Copy each entry exactly, leaving nothing out.
::: Information provided
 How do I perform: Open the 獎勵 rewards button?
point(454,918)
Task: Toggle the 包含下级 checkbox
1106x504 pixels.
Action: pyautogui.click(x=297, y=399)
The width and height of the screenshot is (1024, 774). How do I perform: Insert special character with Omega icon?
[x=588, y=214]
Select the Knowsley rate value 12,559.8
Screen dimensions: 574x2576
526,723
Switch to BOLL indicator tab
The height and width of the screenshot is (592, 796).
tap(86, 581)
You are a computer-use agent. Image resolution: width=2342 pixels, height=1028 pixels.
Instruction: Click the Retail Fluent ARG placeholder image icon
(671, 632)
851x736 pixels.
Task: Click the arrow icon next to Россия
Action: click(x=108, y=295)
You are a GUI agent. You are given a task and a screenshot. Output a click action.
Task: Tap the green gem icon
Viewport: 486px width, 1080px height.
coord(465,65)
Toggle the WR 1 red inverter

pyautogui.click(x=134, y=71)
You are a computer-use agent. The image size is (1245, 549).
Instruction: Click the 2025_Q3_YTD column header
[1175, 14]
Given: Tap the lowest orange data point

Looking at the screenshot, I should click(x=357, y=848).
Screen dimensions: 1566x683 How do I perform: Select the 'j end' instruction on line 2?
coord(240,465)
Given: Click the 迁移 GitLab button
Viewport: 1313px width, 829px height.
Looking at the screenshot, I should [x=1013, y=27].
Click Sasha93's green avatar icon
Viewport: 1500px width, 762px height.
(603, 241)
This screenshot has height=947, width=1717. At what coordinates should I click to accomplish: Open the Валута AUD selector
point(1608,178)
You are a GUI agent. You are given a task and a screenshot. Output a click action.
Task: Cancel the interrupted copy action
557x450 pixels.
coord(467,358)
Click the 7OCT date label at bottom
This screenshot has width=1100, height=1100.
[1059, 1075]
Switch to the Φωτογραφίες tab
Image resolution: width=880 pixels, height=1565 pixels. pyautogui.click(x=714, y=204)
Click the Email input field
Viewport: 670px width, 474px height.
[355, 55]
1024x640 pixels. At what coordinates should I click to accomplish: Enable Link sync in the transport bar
::::::
-- Task answer --
 How do I perform: Open the 獎勵 rewards button?
point(454,918)
Task: Toggle the 包含下级 checkbox
1106x504 pixels.
Action: pyautogui.click(x=297, y=399)
The width and height of the screenshot is (1024, 774). How do I perform: Insert special character with Omega icon?
[x=588, y=214]
Select the Knowsley rate value 12,559.8
Screen dimensions: 574x2576
526,723
Switch to BOLL indicator tab
The height and width of the screenshot is (592, 796).
tap(86, 581)
You are a computer-use agent. Image resolution: width=2342 pixels, height=1028 pixels.
Instruction: Click the Retail Fluent ARG placeholder image icon
(671, 632)
851x736 pixels.
Task: Click the arrow icon next to Россия
Action: click(x=108, y=295)
You are a GUI agent. You are given a task and a screenshot. Output a click action.
Task: Tap the green gem icon
Viewport: 486px width, 1080px height.
coord(465,65)
Toggle the WR 1 red inverter

pyautogui.click(x=134, y=71)
You are a computer-use agent. The image size is (1245, 549).
Instruction: Click the 2025_Q3_YTD column header
[1175, 14]
Given: Tap the lowest orange data point

Looking at the screenshot, I should click(x=357, y=848).
Screen dimensions: 1566x683 How do I perform: Select the 'j end' instruction on line 2?
coord(240,465)
Given: Click the 迁移 GitLab button
Viewport: 1313px width, 829px height.
Looking at the screenshot, I should [x=1013, y=27].
Click Sasha93's green avatar icon
Viewport: 1500px width, 762px height.
(603, 241)
This screenshot has height=947, width=1717. At what coordinates should I click to accomplish: Open the Валута AUD selector
point(1608,178)
You are a GUI agent. You are given a task and a screenshot. Output a click action.
Task: Cancel the interrupted copy action
557x450 pixels.
coord(467,358)
Click the 7OCT date label at bottom
This screenshot has width=1100, height=1100.
[1059, 1075]
Switch to the Φωτογραφίες tab
Image resolution: width=880 pixels, height=1565 pixels. pyautogui.click(x=714, y=204)
Click the Email input field
Viewport: 670px width, 474px height.
[355, 55]
1024x640 pixels. At what coordinates should I click to accomplish: Enable Link sync in the transport bar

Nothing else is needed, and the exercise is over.